We stood the riot police and the dozen Belgian Malinois down …

A taxi driver approaches me asking for water. They sell it at the Fox House I reply. Is there any running naturally around here he asks. Afraid not. I then see his passenger (possibly related ?) dressed in traditional thawb …. And instead of thinking ‘fools … why are they going walking without water’, I realised the elder of the two wanted to pray in the countryside and gladly gave him some water for which he was very grateful and washed his hands before heading towards the setting sun.

Then the gang of ten lads. All suns out guns out and big gold chains. Loud. No idea where they are or where the best walk is. Banter. Whose got the fastest car or the biggest muscles. I direct them up to Millstone and as they’re leaving I stop them and give them a stern warning about not messing about edge side of the boundary fence. An hour later they come back having stood with their toes on the edge mesmerised by the drop below them. How do people climb there they ask ? Thanks for telling us about the drop they all say. Man that was scary shit a few of them comment. We talk about mountain rescue and indoor climbing and getting started. All the rangers get a toot and a wave as they leave in their convoy of one litre dream machines.

Big dogs. Little dogs. Young couples dating in cars with no interest in anything other than each other. Fast cars. Crap cars. People from all walks of life. Welcome them as they get out their cars, remind them that the fire risk is high and ask that they refrain from smoking or having barbecues or fires on the moor. Then they ask for the best way to see the sunset. Most of them haven’t been here before. Suggested routes. Circular walks. Westward they go …

A drive round to put a pair of binoculars over the sunsetters at Higger Tor. No sign of smoke or fire. Only of fun and forty odd people all facing the orange ball setting over the west end of the Hope Valley

Round to Burbage. A big bloke sat on a bench. Now then. Now then. Setting off or just finished ? Just walked round there he said – pointing to the Burbage skyline route. What’s the bird making the tapping noise he asks ? Stonechat I said and describe the noise. That’s the one, he say, liking that it’s called after the noise it makes. Where’d you see it i ask ? He points down towards the woods and I reply ‘near Scotland’ and then have to explain that the woods down there were originally planted in the shape of the England, Scotland and Wales.

I then mention the outlier of trees and point out Higger Tor. He says he loves that name … Higger … and for the next 10 minutes I talk him round the edges, woods, features and folklore of the valley. I name a lot of the species he might see and where best to sit and listen at dusk.

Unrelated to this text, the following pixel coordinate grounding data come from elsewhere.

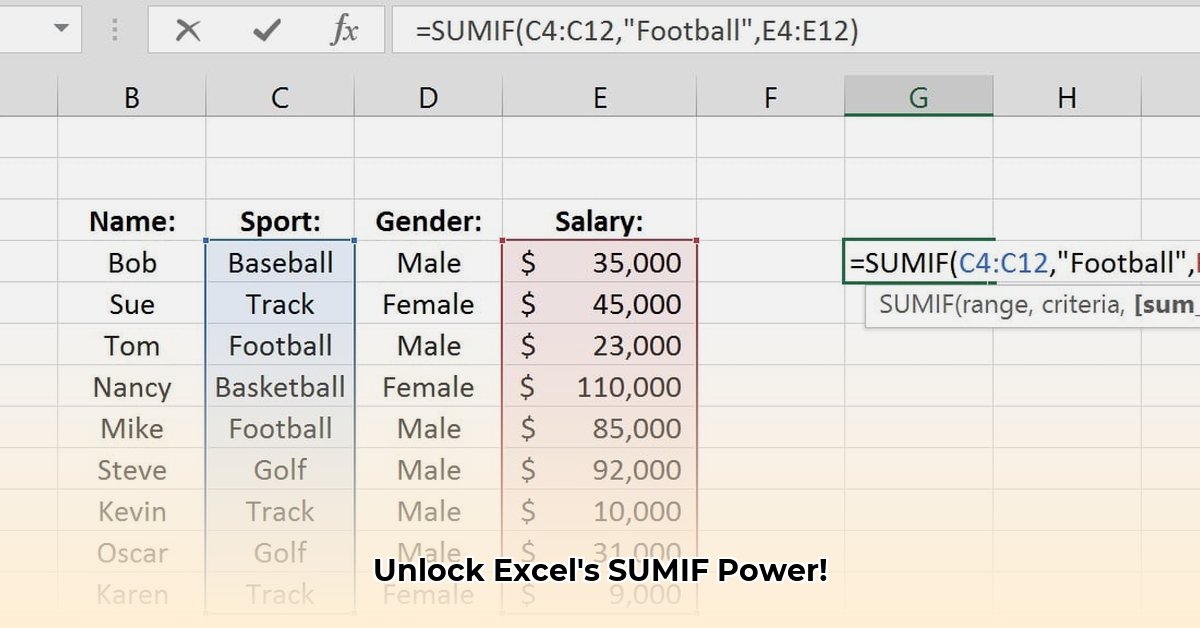1200x628 pixels.
Task: Select the cell containing Bob
Action: (x=131, y=262)
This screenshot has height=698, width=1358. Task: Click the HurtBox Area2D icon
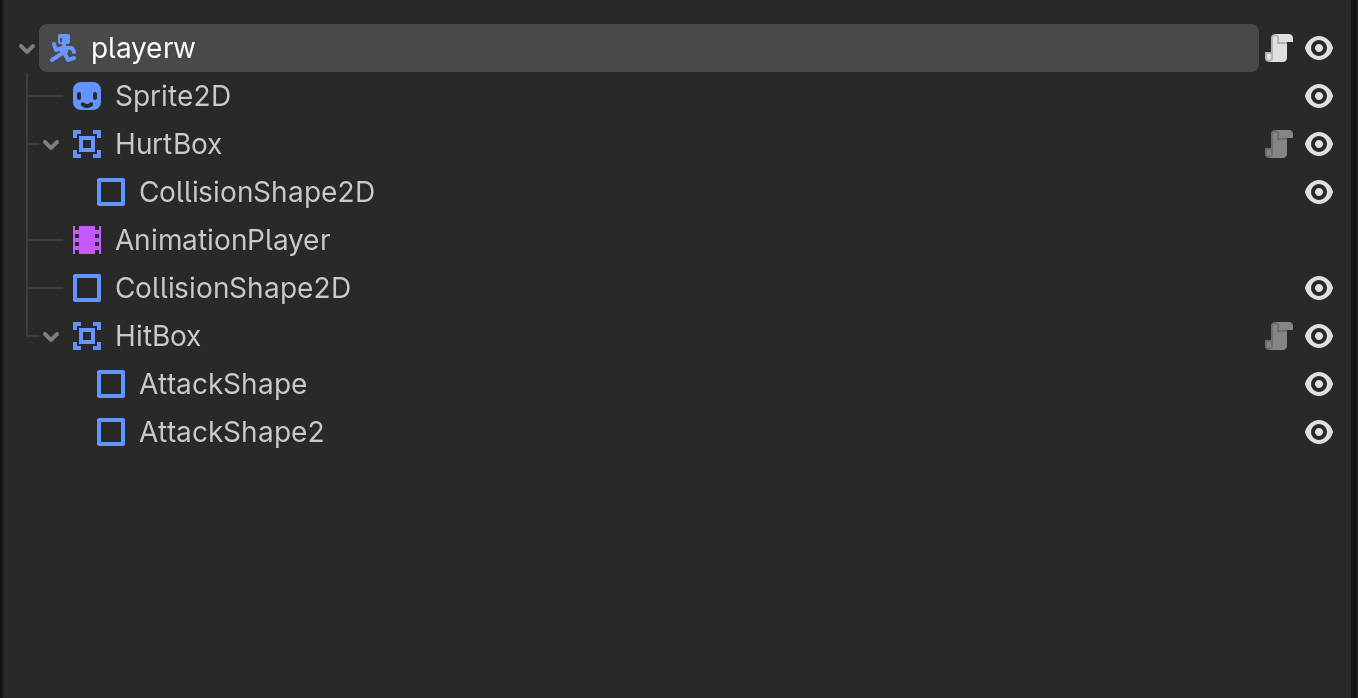coord(87,144)
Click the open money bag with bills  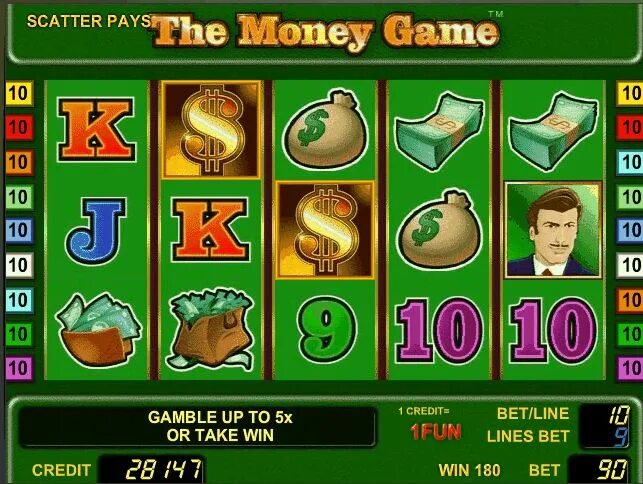click(210, 329)
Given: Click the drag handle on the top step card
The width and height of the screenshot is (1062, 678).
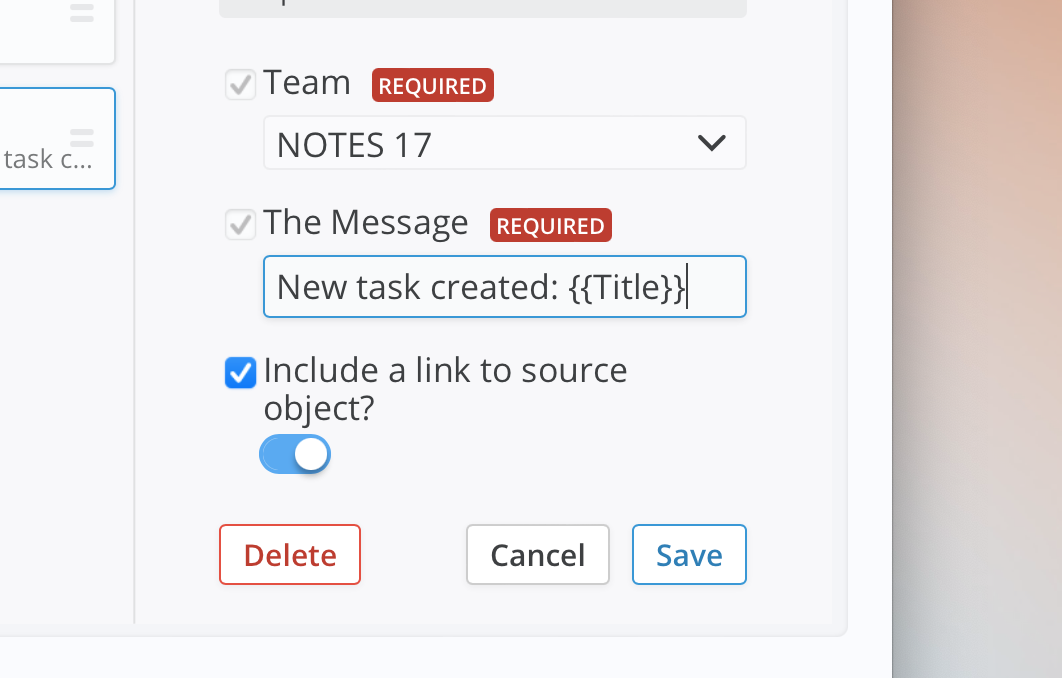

He wraps his head around the word ‘ouzel’. Repeats it to himself. Says he’s lived in Sheffield all his life and never knew any of this. Another bloke wanders up from the valley bottom and he loudly says ‘ere mate this bloke knows everything come and listen to this’. I recommend (for the nth time) Chris Goddard’s book. We leave to go back to the other car park and he’s sat there transfixed, gazing across the valley.

Job done.

You don’t have to pay it’s after 6 o’ clock I say at least 50 times. This ‘in’ opens conversations, as does asking if Fido can have a biscuit. He can but he’s old. He can but he’s my son’s assistance dog. He can but watch your fingers. He’s a she and she’d love one. More route advice. More giving people thirty seconds of advice in words they can understand to enable them to translate what they’ve seen on TikTok or Instagram or their mates Facebook photos and make their way to sit up on Millstone or Mother Cap or Surprise View or Over Owler Tor and gaze west.

A German-but-we-live-in-California couple come back down full of thanks for the route advice and asking about the landscape of Longshaw and beyond and where they might visit the next day.

Eight men in the bottom of the car park stand around smoking vape and speaking a language I’m not certain about. I wander over to say hello. Now then young man says one. And we belly laugh out loud as we decide who actually is the youngest (me by 5 months). His handshake almost crushes my hand and his friendly pat on my back nearly forces my ribs out the front. White British men don’t gather in groups like this and go wandering together and stop for a smoke and belly laugh at each others stories. They ought to. More. 

Maybe fifty or sixty or seventy people chatted to. All of them at least saved the cost of car parking. Loads of them had questions – especially the young ones. You need to know when to be straight and serious and when to banter. The bloke up at Burbage looked like he needed Burbage. I sensed a burden. The young lads with the toes at the lip of Millstone just needed someone to show them. A signpost. A hand. They will be at college today or their place of work telling their mates about the f’ing mad drop and the views and planning the next trip.

As I gaze across the moors and the valleys hereabouts I see the drawbridge of engagement being pulled up everywhere. Many of the landowners and land managers retreating (due to budgetary cuts and ergo staff reductions) away from education and engagement – particularly from the difficult engagement.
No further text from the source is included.